◆ EXTRAIT DE LA PAGE ◆
----
Un consensus: l’école belge francophone est très inégalitaire. Comment y remédier? Les représentants de parents, de syndicats, d’associations, de réseaux, imaginent des pistes très différentes. Des débats qui s’annoncent chauds lors de l’élaboration du «pacte pour un enseignement d’excellence» promis dans la déclaration de politique communautaire (DPC).
Les études Pisa ont du bon. Cette comparaison des performances scolaires des pays de l’OCDE nous confronte à la réalité. Oui, le système belge francophone est l’un des plus inégalitaires du monde dit développé. Désormais, tout le monde en a conscience.
Pas besoin de se saouler de chiffres. Quelques données bien choisies illustrent ce propos. Dernière fournée de Pisa, en 2012: à 15 ans, l’écart de performances entre les élèves issus des catégories les plus favorisées et les moins favorisées est d’environ trois années d’école. Ces élèves issus de milieux défavorisés ont trois fois plus de chances de se retrouver dans l’enseignement qualifiant qui, en Belgique, est devenu une filière de relégation. Enfin le chiffre le plus frappant. À 15 ans, près d’un élève sur deux (47,8%) aura redoublé au moins une fois. Un record impressionnant. Dans le classement Pisa, la Belgique francophone est suivie du Luxembourg… loin derrière avec 35% d’élèves en retard scolaire au même âge.
Le verdict est clair: quelque chose dysfonctionne. Les inégalités à l’école sont devenues un enjeu incontournable. La déclaration de politique communautaire le place au cœur du projet qui s’ébauche pour la prochaine législature.
Le gouvernement propose un grand «pacte pour l’enseignement et l’excellence», qui sera défini avec les acteurs de l’école. On suggère même de «dépasser certains tabous», sans vraiment dire lesquels, et «d’enrayer la reproduction des inégalités sociales».
Du coup, les associations, les syndicats, les écoles, les pouvoirs organisateurs se préparent, avec un espoir teinté de méfiance, à une nouvelle grand-messe pour l’école. Si certains ravalent la DPC au rang de «déclaration d’intention», d’autres croient y voir l’occasion de tout remettre à plat. En attendant l’invitation de la ministre, pour imaginer ce grand pacte, ils déroulent leurs arguments, fourbissent (parfois) leurs armes et se préparent à de longues discussions.
----
◆ DONNÉES DISPONIBLES ◆
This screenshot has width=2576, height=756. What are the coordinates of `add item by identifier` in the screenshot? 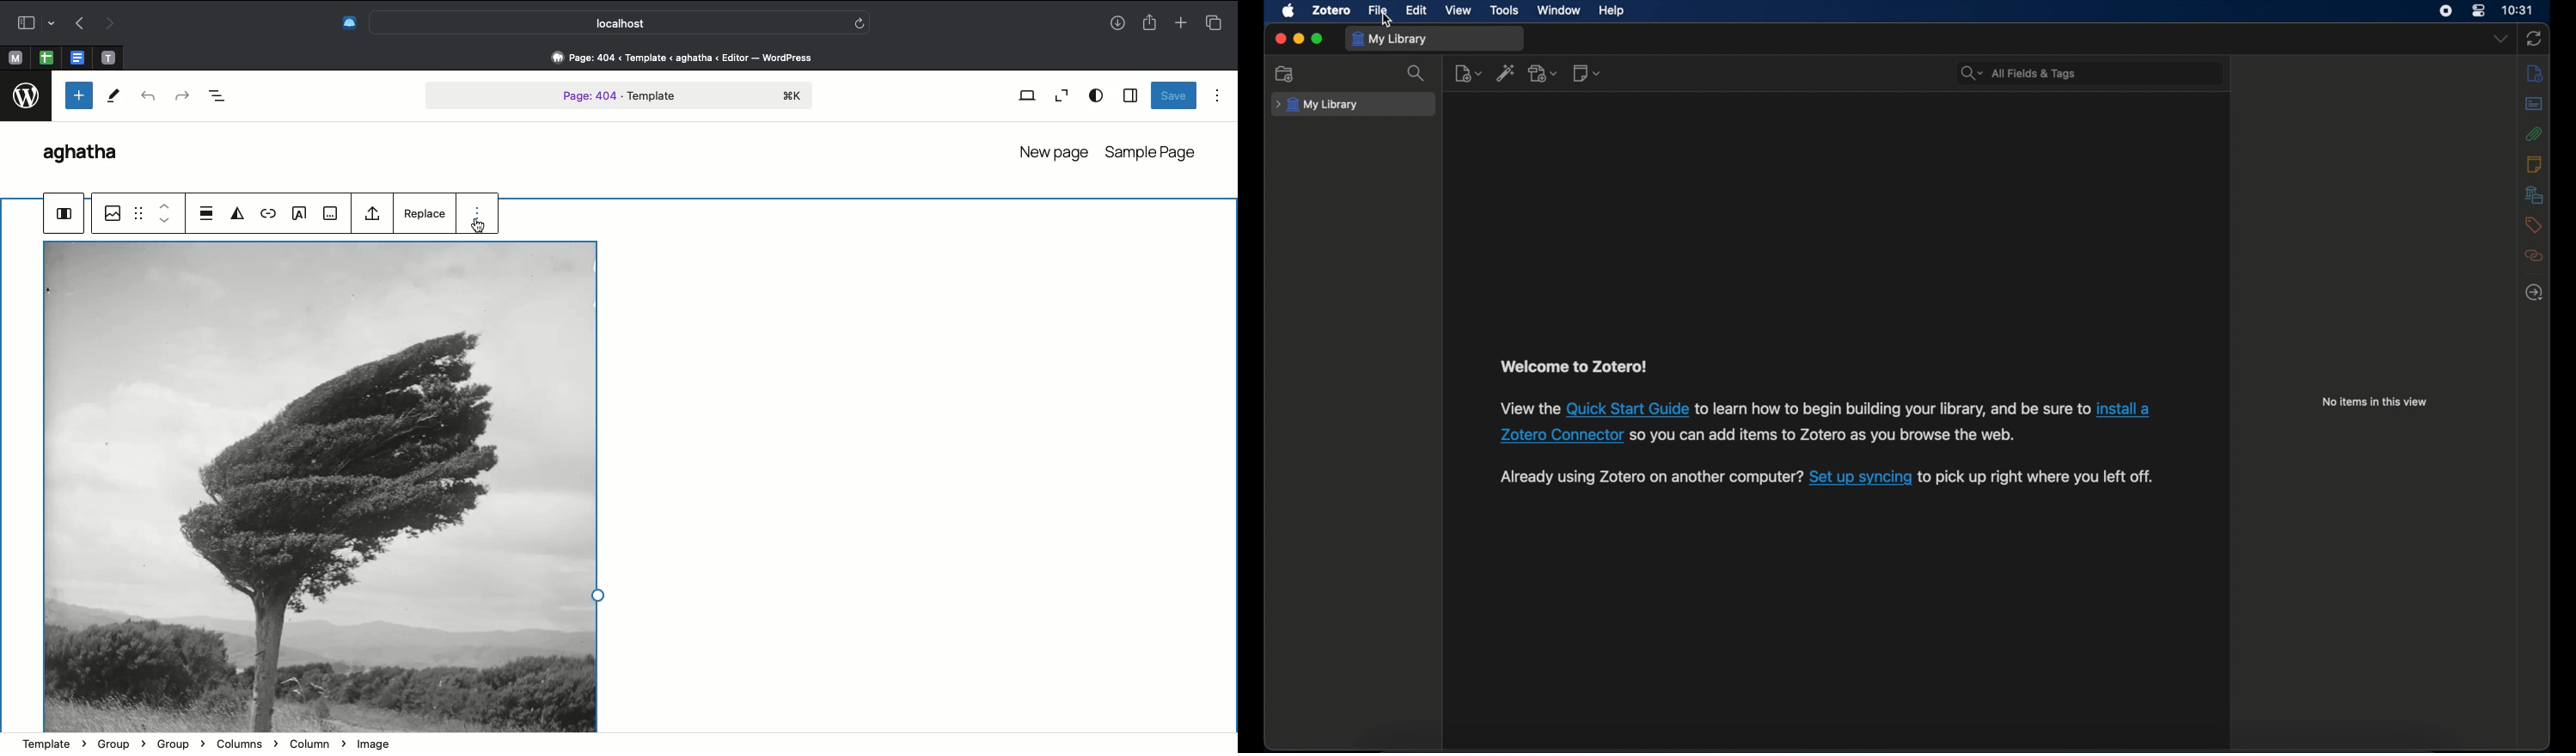 It's located at (1505, 72).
----
◆ À FAIRE ◆
A: Recopiez fidèlement le passage de l'extrait sur l'école belge qui commence par les mots « Du coup, les » et s'achève sur « de longues discussions. ».
B: Selon l'extrait sur l'école belge, quelle part des élèves a redoublé au moins une fois à 15 ans ?
Ce matériau est indépendant de l'extrait sur l'école belge.

◆ CORRIGÉS ◆
A:
Du coup, les associations, les syndicats, les écoles, les pouvoirs organisateurs se préparent, avec un espoir teinté de méfiance, à une nouvelle grand-messe pour l’école. Si certains ravalent la DPC au rang de «déclaration d’intention», d’autres croient y voir l’occasion de tout remettre à plat. En attendant l’invitation de la ministre, pour imaginer ce grand pacte, ils déroulent leurs arguments, fourbissent (parfois) leurs armes et se préparent à de longues discussions.

B: Près d'un élève sur deux, soit 47,8 %.